Copyright © 2007 Min Chen et al. This is an open access article distributed under the
Creative Commons Attribution License, which permits unrestricted use, distribution, and reproduction in any medium, provided the original work is properly cited.
Abstract
In the environments where the source nodes are close to one another
and generate a lot of sensory data traffic with redundancy,
transmitting all sensory data by individual nodes not only wastes
the scarce wireless bandwidth, but also consumes a lot of battery
energy. Instead of each source node sending sensory data to its
sink for aggregation (the so-called client/server computing), Qi et
al. in 2003 proposed a mobile agent (MA)-based distributed sensor
network (MADSN) for collaborative signal and information processing,
which considerably reduces the sensory data traffic and query
latency as well.

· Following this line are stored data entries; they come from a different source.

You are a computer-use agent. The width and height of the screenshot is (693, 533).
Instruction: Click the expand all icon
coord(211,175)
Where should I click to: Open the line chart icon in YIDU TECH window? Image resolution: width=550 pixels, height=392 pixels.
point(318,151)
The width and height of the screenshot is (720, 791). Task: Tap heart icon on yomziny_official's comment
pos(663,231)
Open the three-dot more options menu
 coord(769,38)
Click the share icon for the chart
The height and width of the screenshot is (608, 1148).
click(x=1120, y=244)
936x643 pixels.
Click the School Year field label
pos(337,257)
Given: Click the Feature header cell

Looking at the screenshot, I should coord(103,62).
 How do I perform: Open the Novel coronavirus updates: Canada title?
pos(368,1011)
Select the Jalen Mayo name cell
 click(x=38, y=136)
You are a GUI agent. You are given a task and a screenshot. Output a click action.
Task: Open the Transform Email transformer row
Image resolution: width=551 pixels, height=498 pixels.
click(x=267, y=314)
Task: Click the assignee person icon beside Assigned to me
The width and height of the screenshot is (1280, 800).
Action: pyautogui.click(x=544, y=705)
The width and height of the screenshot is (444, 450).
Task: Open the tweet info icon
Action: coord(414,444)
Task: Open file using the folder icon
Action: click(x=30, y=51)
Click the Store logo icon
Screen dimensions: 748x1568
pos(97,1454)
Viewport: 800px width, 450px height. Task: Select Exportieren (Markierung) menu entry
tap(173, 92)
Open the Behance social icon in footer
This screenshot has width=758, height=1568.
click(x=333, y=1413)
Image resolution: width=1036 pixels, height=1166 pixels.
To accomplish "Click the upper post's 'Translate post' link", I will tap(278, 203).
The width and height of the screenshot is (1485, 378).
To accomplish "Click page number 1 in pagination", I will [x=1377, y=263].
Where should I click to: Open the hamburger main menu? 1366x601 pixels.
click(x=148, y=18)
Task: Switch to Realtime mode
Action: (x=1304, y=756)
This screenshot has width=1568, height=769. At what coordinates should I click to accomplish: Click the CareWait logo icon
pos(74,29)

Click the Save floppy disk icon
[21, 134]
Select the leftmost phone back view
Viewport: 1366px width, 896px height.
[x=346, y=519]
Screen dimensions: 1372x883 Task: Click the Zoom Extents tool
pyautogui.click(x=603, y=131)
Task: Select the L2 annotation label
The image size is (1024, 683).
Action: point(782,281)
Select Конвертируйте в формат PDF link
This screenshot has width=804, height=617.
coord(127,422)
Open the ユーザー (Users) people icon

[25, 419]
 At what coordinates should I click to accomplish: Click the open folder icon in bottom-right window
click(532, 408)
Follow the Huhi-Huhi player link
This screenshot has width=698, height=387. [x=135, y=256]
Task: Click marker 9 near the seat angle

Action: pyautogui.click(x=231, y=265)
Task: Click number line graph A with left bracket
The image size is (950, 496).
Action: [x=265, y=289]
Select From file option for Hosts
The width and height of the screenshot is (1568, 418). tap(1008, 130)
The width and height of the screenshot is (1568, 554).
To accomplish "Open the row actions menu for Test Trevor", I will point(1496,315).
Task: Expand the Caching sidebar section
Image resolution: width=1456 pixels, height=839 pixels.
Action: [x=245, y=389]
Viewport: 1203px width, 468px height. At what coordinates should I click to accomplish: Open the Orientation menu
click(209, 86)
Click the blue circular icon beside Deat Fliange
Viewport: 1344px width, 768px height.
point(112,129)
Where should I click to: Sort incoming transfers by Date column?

However, MADSN is based on the assumption that the
operation of mobile agent is only carried out within one hop in a
clustering-based architecture. This paper considers MA in multihop
environments and adopts directed diffusion (DD) to dispatch MA. The
gradient in DD gives a hint to efficiently forward the MA among
target sensors. The mobile agent paradigm in combination with the DD
framework is dubbed mobile agent-based directed diffusion (MADD).
With appropriate parameters set, extensive simulation shows that
MADD exhibits better performance than original DD (in the client/server paradigm)
in terms of packet delivery ratio, energy
consumption, and end-to-end delivery latency.